Induction of Fas (CD95/APO-1) ligand is essential for p53-dependent apoptosis in an in vitro renal carcinoma model system.

Purpose: The Fas/CD95/APO-1 ligand (FasL) is a death cytokine that binds to cell surface Fas/CD95/APO-1 receptor, yet a possible role of FasL expression in p53-dependent apoptosis is not fully understood in many human malignancies, including renal carcinoma.
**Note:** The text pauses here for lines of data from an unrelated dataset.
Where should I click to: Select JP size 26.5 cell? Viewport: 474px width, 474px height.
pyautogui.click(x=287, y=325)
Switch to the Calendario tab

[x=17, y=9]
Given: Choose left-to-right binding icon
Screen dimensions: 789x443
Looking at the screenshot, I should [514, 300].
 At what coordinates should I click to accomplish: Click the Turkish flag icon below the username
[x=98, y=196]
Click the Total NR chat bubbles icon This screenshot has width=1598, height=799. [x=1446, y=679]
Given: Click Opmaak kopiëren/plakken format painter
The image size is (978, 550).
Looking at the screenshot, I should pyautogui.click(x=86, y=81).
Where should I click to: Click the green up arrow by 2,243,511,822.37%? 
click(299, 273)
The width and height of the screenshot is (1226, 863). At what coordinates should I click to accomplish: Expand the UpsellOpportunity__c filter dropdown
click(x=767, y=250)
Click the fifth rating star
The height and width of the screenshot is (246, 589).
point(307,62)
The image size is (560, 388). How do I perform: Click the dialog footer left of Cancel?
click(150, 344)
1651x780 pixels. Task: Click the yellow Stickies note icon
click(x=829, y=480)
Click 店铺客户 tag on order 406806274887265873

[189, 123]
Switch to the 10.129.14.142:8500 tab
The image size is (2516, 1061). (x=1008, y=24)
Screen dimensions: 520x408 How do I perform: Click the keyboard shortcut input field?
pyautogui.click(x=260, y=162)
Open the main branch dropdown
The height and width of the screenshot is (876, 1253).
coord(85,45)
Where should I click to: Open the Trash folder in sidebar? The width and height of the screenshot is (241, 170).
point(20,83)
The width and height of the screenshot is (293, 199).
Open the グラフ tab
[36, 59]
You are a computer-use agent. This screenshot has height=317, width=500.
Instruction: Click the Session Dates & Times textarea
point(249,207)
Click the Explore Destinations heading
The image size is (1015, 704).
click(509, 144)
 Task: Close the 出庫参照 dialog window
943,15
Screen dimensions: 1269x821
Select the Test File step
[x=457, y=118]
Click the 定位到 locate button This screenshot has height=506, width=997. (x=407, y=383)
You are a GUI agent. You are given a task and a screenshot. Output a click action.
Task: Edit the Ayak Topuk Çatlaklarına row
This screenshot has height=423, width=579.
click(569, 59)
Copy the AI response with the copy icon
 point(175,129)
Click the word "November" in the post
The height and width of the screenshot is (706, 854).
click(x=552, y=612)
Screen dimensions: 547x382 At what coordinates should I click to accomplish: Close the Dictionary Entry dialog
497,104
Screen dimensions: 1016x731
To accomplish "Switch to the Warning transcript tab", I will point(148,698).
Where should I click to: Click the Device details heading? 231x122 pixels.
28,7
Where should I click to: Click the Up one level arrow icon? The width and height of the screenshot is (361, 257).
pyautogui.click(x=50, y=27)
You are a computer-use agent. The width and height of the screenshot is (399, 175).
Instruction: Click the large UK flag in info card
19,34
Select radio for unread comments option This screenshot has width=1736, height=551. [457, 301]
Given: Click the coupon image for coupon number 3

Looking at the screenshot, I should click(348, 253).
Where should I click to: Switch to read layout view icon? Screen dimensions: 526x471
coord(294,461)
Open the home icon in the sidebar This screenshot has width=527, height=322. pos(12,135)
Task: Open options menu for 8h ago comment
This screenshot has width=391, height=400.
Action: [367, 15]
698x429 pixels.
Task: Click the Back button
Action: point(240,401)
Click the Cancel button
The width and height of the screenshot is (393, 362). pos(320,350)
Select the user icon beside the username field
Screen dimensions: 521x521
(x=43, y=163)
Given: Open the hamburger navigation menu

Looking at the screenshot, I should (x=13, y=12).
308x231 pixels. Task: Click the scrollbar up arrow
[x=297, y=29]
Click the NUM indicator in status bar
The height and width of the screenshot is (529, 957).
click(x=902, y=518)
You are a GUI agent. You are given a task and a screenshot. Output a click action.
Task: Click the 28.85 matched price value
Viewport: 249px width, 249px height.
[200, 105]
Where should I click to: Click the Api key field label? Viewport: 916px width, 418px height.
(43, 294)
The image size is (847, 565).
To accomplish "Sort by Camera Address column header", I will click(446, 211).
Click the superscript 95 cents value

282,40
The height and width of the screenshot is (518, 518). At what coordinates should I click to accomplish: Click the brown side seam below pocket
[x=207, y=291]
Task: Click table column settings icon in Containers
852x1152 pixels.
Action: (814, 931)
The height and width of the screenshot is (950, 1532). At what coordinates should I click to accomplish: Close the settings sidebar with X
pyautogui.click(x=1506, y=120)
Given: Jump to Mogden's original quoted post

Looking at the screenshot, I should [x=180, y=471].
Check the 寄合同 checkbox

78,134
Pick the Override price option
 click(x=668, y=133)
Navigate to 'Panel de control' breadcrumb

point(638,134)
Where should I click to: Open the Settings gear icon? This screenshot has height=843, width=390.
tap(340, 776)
Methods: By Northern blot and Western blot analyses, we determined the effect of p53 on the FasL and Fas receptor expression. To do this, we employed an in vitro renal carcinoma model system that was previously established by stably co-transfecting a temperature-sensitive mutant allele of the p53 tumor suppressor (ts-p53) with either the c-Myc oncogene or adenovirus E1A oncogene in baby rat kidney (BRK) epithelial cells. The ts-p53 is activated only at a permissive temperature. The transactivation activity of p53 was assessed by luciferase reporter assays. The sub-G1 cell population in the cell cycle representing apoptotic cell death was measured by flow cytometric analysis.

Results: We found that the level of endogenous FasL, but not Fas receptor, was increased at a permissive temperature with delayed kinetics when compared with p21WAF1 expression, but was coincident with p53-induced apoptosis, whereas an apoptosis-defective mutant p53, which lacks the PxxP region (P: Proline, x: any amino acid), failed to induce FasL expression and hence apoptosis. Notably, p53-induced apoptosis was completely blocked by overexpressing a dominant negative inhibitor of the FADD/Mort-1, a pro-apoptotic adaptor that lies immediately downstream of the FasL/Fas receptor.

Conclusions: These results suggest that the FasL is a critical downstream effector of p53-dependent apoptosis in a cultured BRK renal carcinoma model system.